Sport.Goniec.pl > Skoki Narciarskie > Adam Małysz nie ma złudzeń. "Stwierdzamy dużą porażkę"
Anna Dymarczyk
Anna Dymarczyk 08.02.2022 13:04

Adam Małysz nie ma złudzeń. "Stwierdzamy dużą porażkę"

adam małysz skoki narciarskie
ANDRZEJ IWANCZUK/REPORTER

Adam Małysz, mimo zdobytego przez Dawida Kubackiego medalu, jest w morowym nastroju. W rozmowie z Wirtualną Polską powiedział, że stwierdził "dużą porażkę" w kwestii polskich skoków. Co dokładnie miał na myśli?

Tegoroczne zawody Pucharu Świata nie nastrajały pozytywnie przed igrzyskami. Wydawało się, że kadrowicze w ogóle nie będą mieli szans w zawodach przy bardzo mocnych Niemcach, Austriakach i Norwegach. Ostatecznie w treningach i w zawodach na normalnym obiekcie Polacy radzili sobie bardzo dobrze. Gorsze wyniki zanotowały jednak skoczkinie.

Adam Małysz gorzko o polskich skokach narciarskich

Adam Małysz nie jest zadowolony z tegorocznych wyników polskich skoczków. W sezonie olimpijskim liczono na ogromne sukcesy i odnalezienie młodych, błyszczących talentów, które poprowadzą kadrę po zakończeniu przez Kamila Stocha, Piotra Żyłę czy Dawida Kubackiego ich karier.

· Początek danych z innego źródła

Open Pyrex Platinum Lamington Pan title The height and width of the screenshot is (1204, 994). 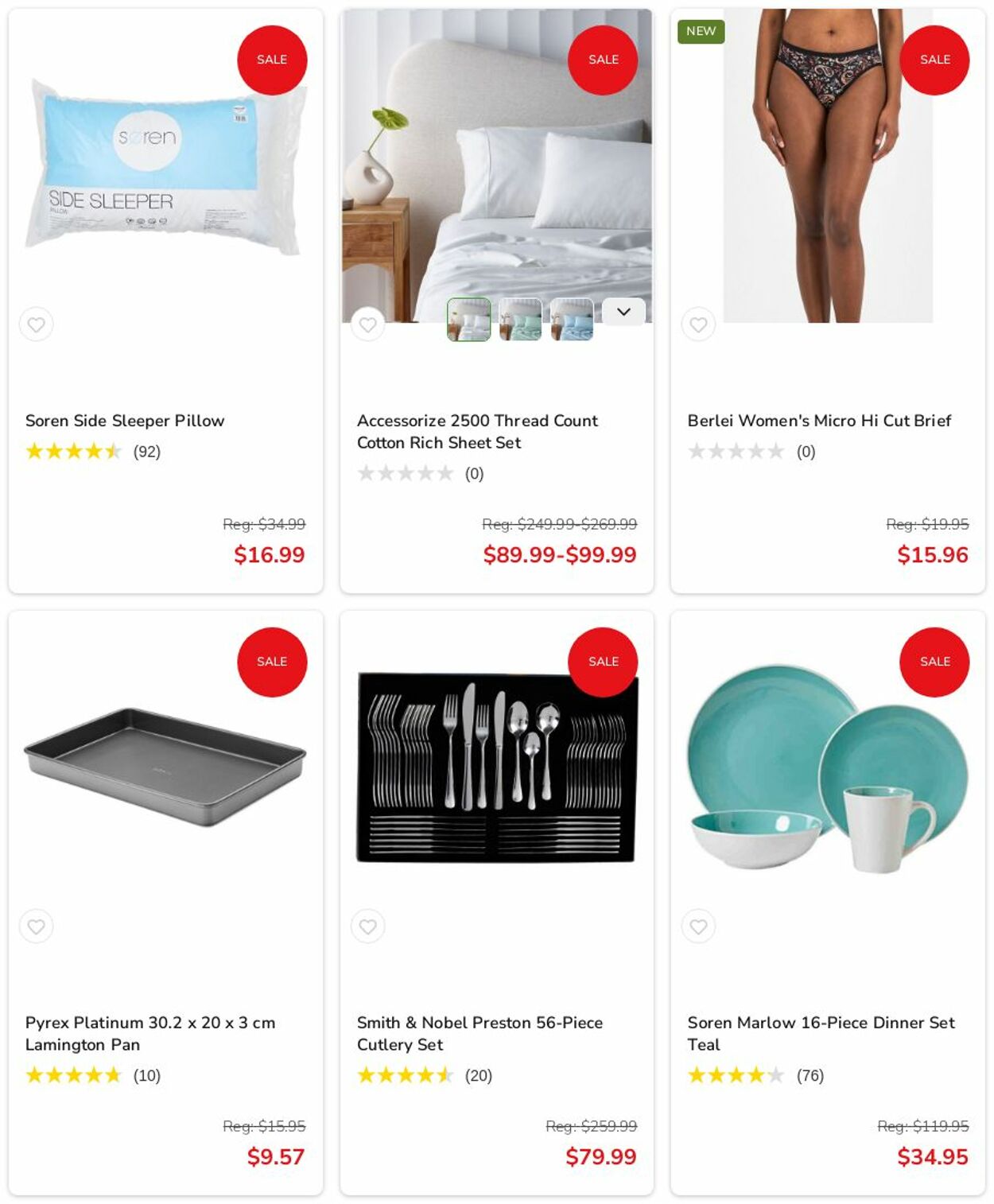[x=150, y=1034]
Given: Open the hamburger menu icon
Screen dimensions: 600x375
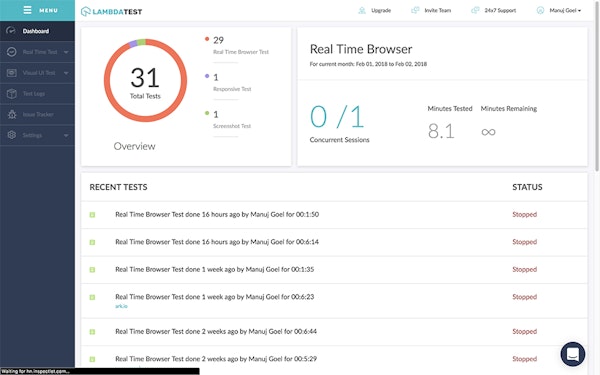Looking at the screenshot, I should 27,10.
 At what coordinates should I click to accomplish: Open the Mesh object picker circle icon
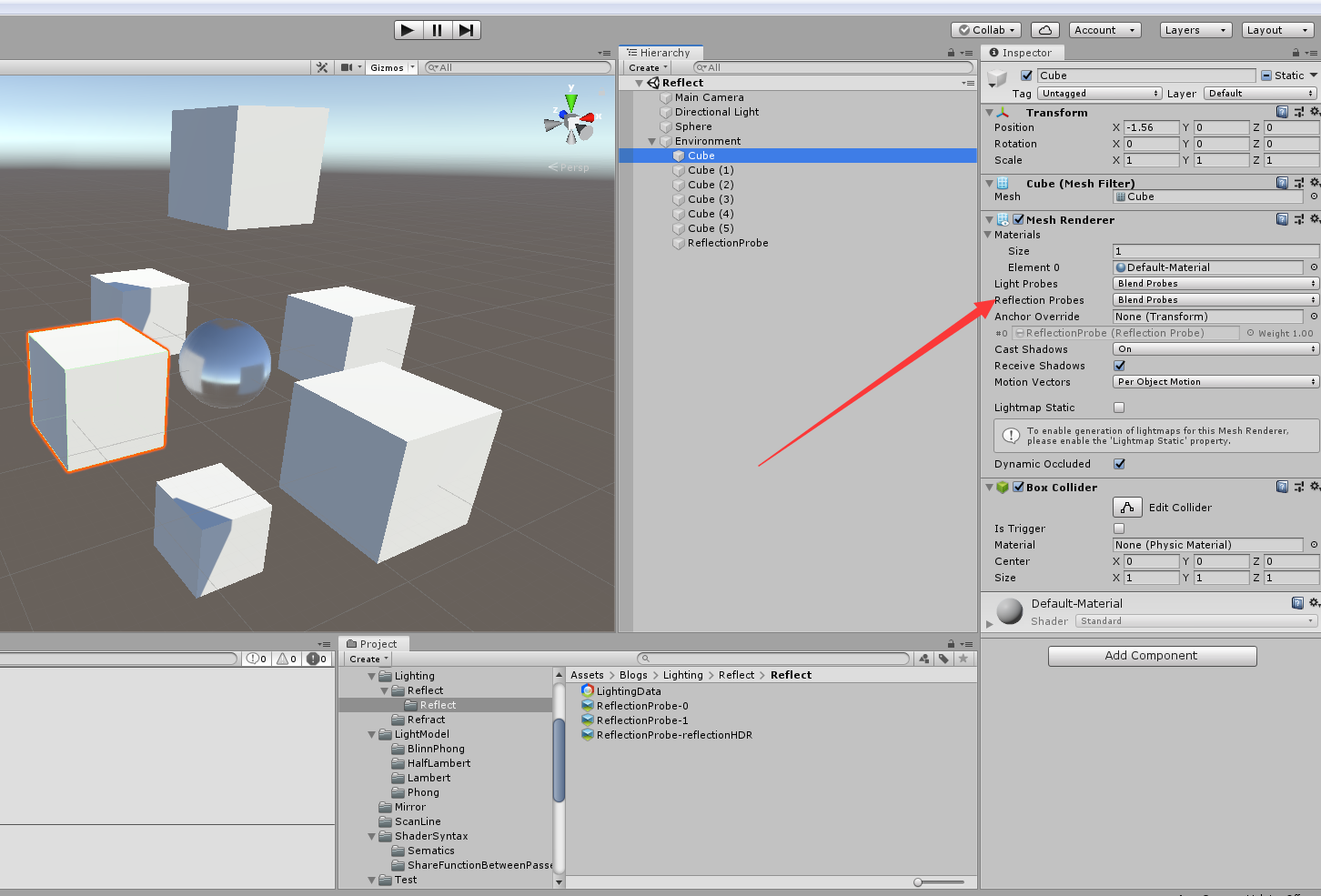point(1314,196)
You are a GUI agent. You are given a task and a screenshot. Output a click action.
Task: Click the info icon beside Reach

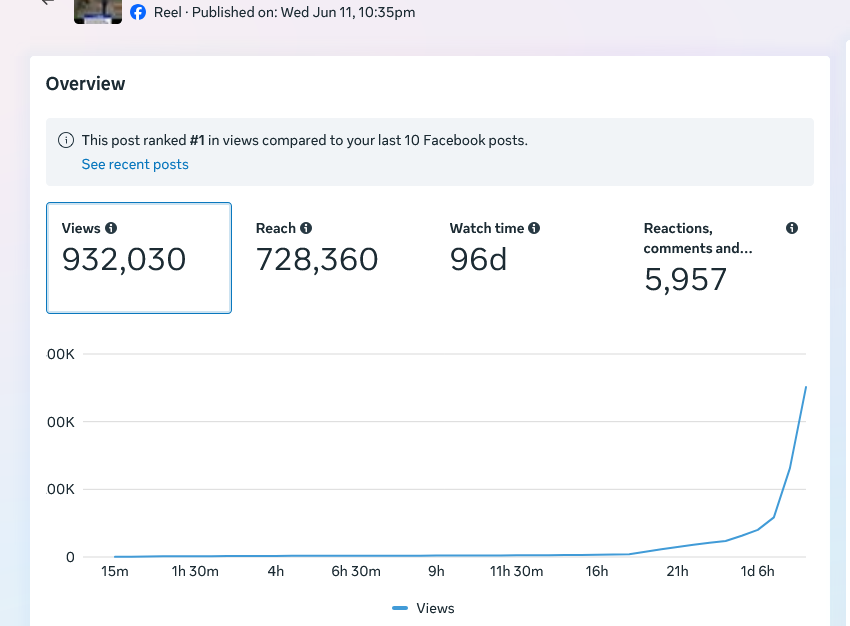coord(306,228)
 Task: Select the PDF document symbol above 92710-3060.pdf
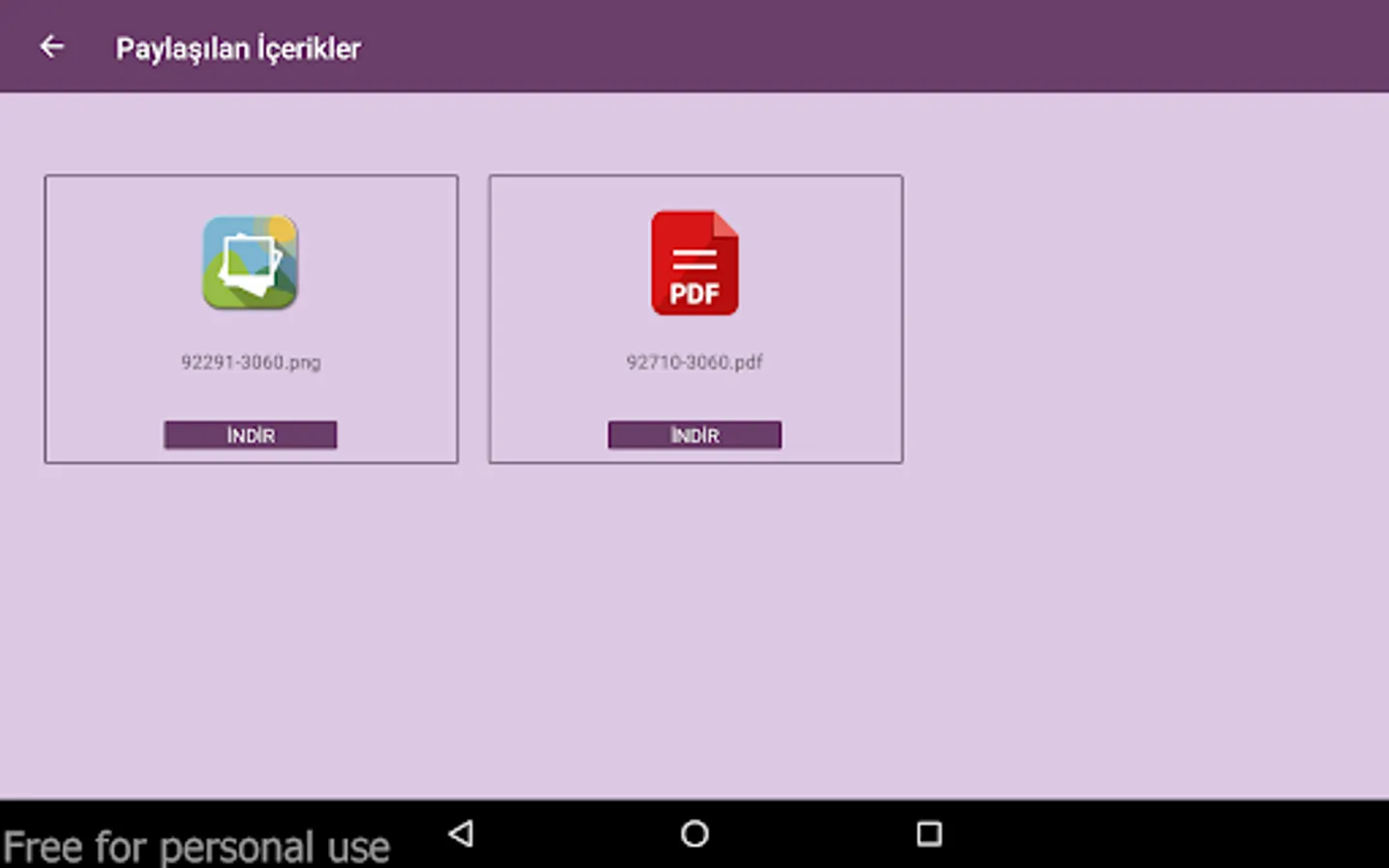(x=694, y=263)
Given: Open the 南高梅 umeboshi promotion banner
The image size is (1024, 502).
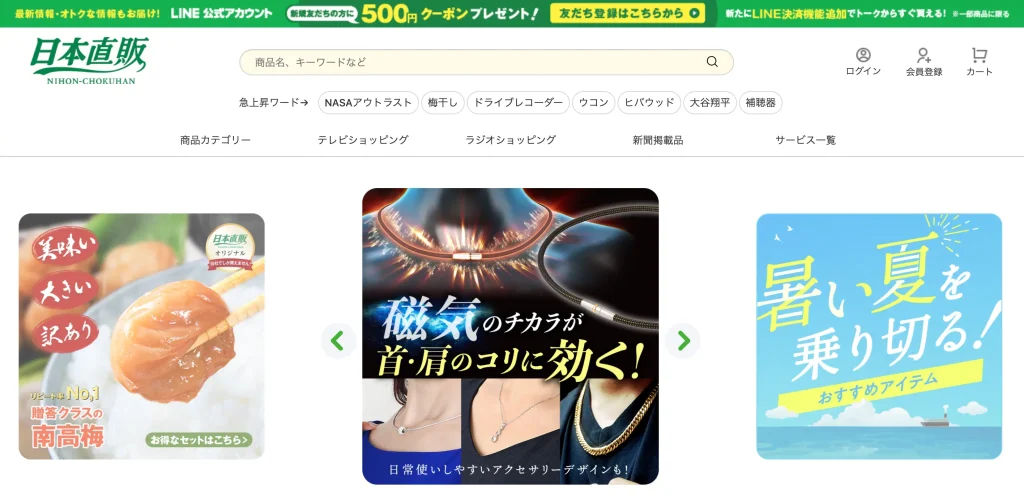Looking at the screenshot, I should (142, 336).
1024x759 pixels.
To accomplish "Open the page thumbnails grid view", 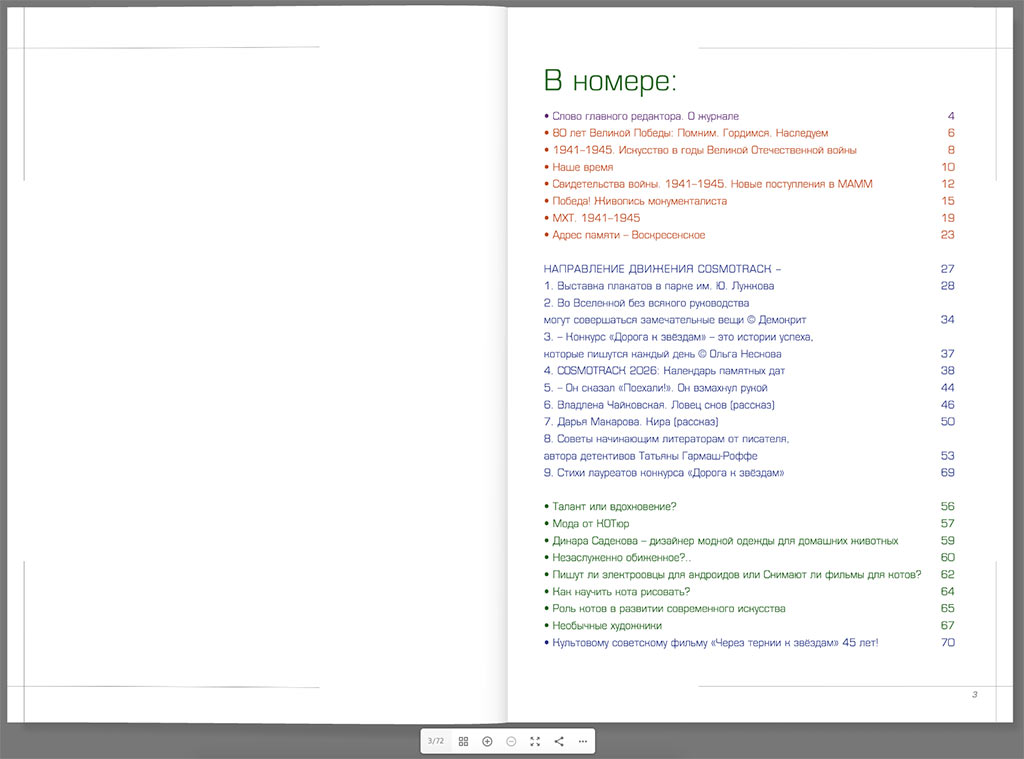I will pos(463,741).
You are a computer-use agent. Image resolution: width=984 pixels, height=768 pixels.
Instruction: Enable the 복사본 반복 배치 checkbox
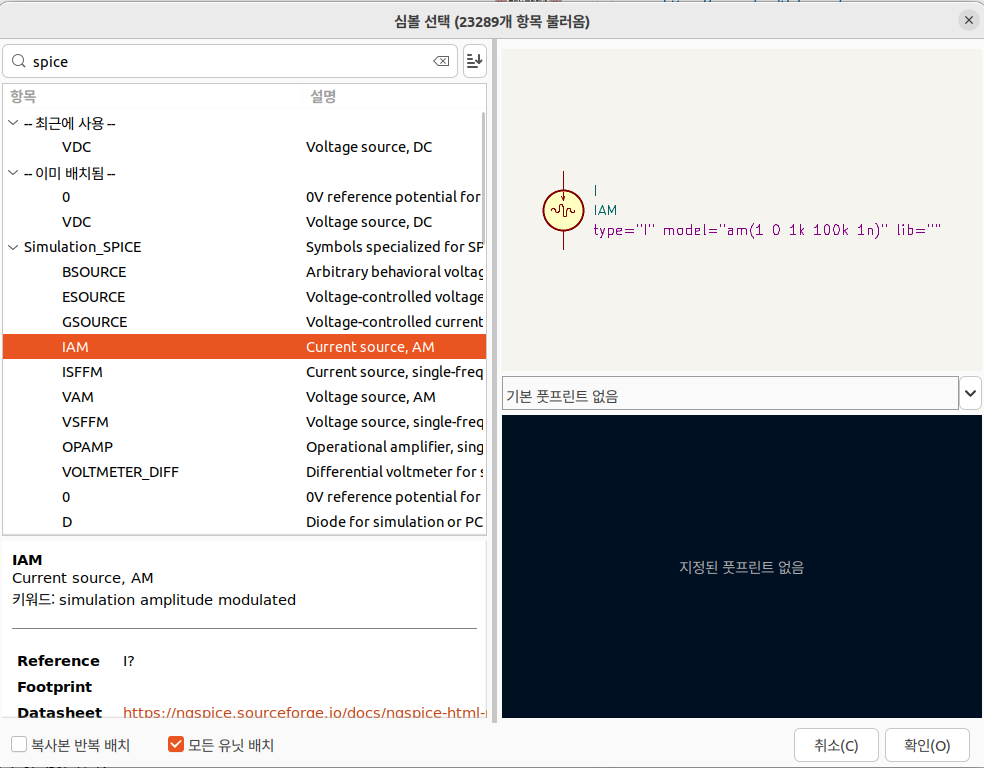click(x=19, y=745)
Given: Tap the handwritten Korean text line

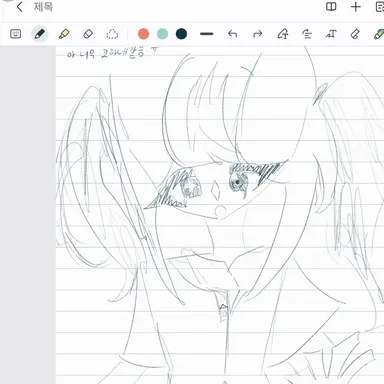Looking at the screenshot, I should coord(113,53).
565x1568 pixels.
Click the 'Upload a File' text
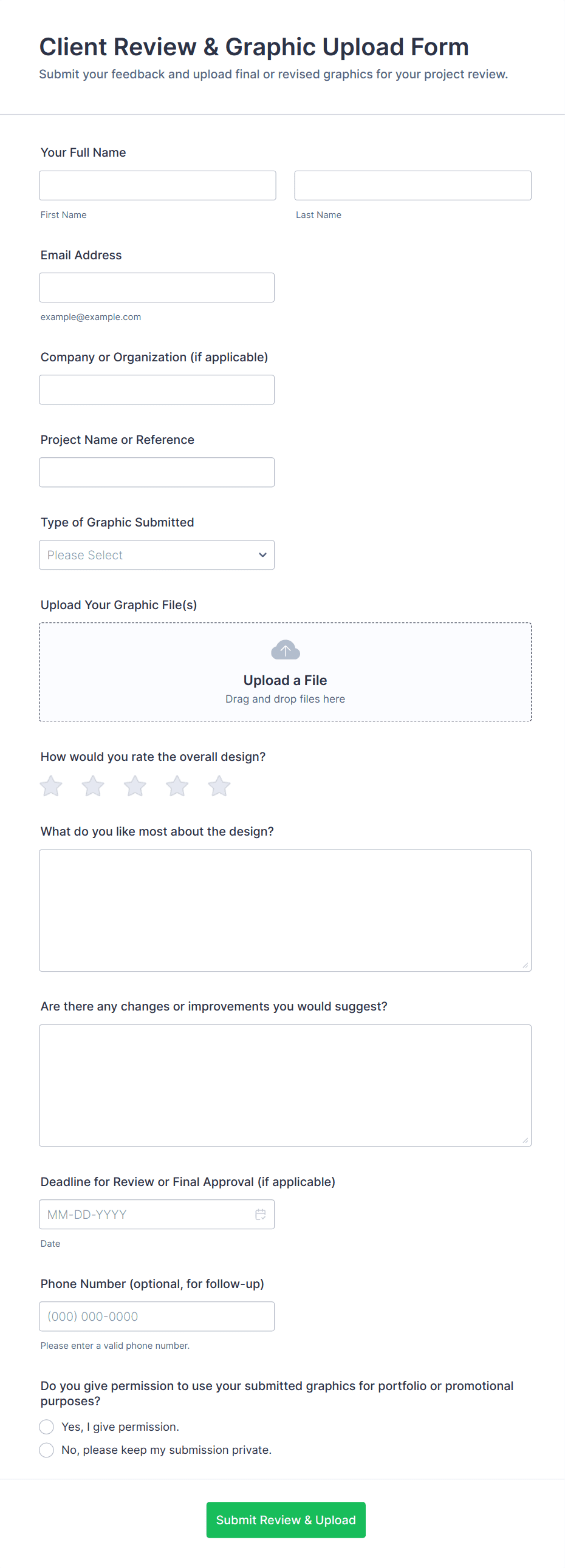coord(285,680)
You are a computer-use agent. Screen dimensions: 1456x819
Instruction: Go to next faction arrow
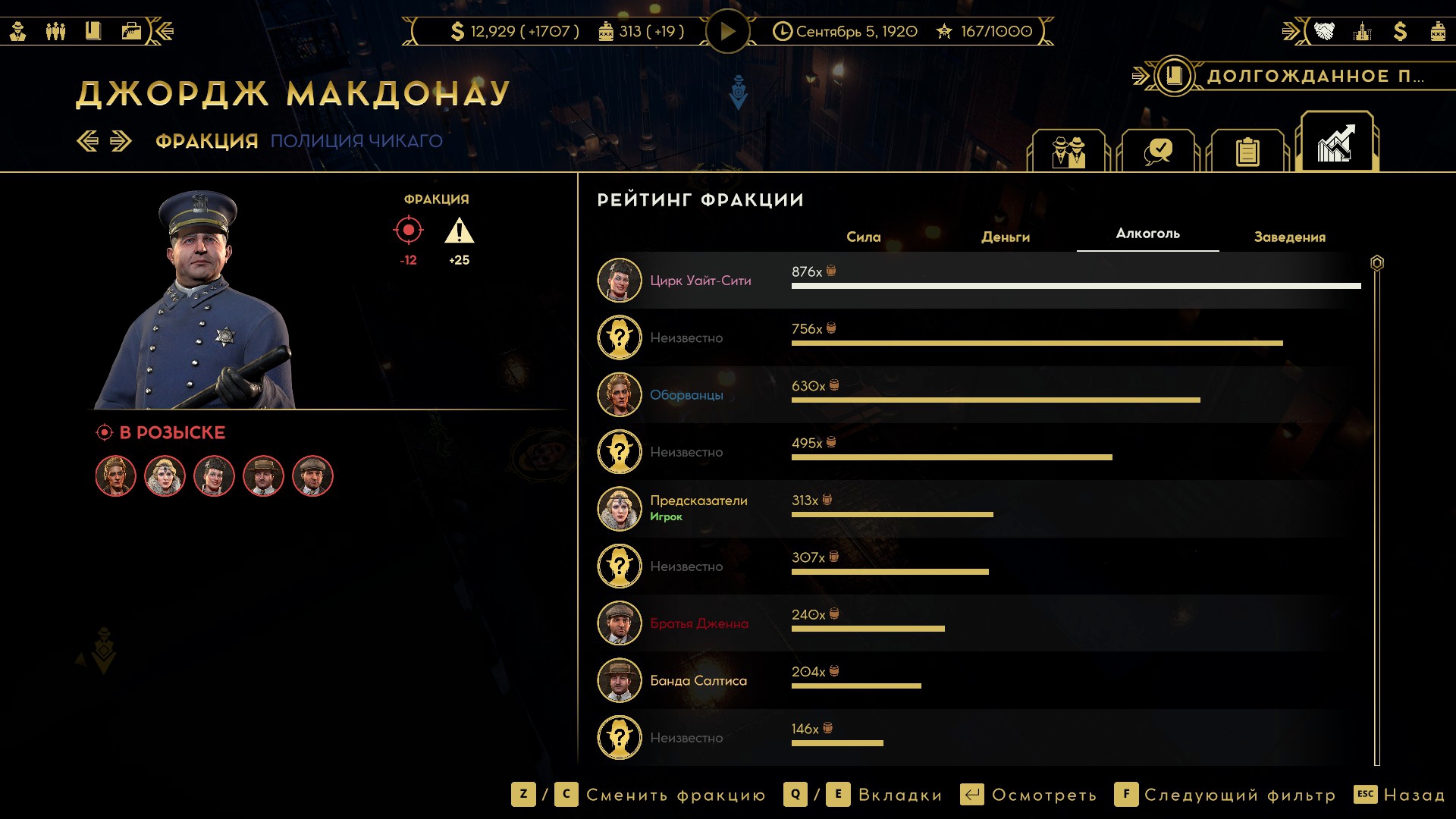121,141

Gromy posypały się na Michala Doleżala, trenera polskiej kadry. W tym sezonie w Pucharze Świata wciąż skaczą głównie weterani i całej kadrze nie wychodzi to zbyt dobrze. Najwyżej sklasyfikowany w PŚ jest Kamil Stoch i zajmuje 20. miejsce.

Dalszy ciąg artykułu pod materiałem wideo

- Na pewno będą rozmowy odnośnie decyzji, które podejmowali trenerzy. Związek będzie przede wszystkim wymagać raportu z tego, co się wydarzyło przed igrzyskami. Skąd taki spadek formy? Skąd poszczególne działania? Jednak nie będziemy podejmować pochopnych kroków - mówił w rozmowie z Wirtualną Polską Adam Małysz.

Przede wszystkim Małysza martwi brak postępu o młodych skoczków. Jeszcze niedawno wszyscy regularnie punktowali, a teraz młodsi zawodnicy są w zapaści.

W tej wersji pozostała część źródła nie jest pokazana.